Excerpts from a dataset
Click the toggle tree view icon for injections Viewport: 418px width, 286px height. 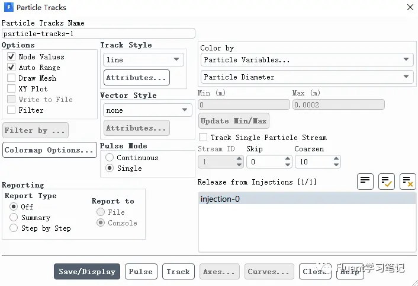pyautogui.click(x=365, y=182)
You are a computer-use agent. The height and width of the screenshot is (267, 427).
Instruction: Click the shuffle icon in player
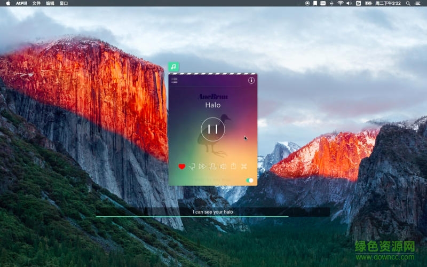244,167
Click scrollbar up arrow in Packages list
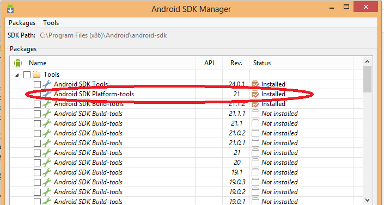 tap(367, 61)
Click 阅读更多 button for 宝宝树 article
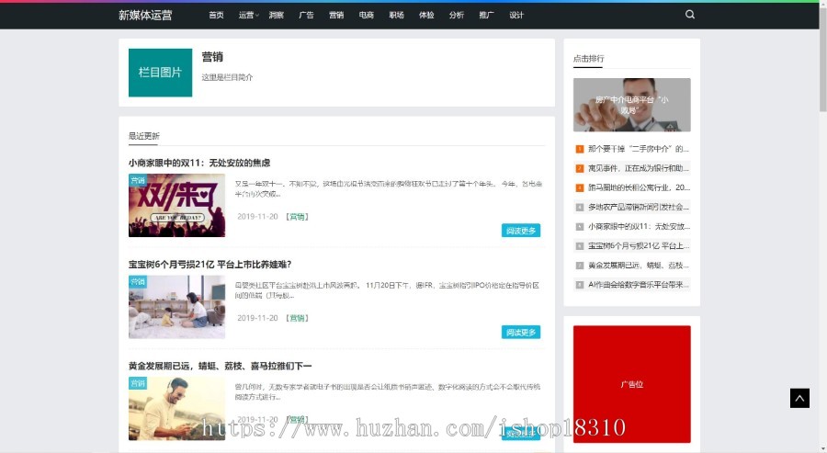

Exercise requirements: Set down nothing but the lines from the one containing "Click scrollbar up arrow in Packages list" to the final line above, both included, with every picture left out.

Task result:
Click scrollbar up arrow in Packages list
 tap(367, 61)
Click 阅读更多 button for 宝宝树 article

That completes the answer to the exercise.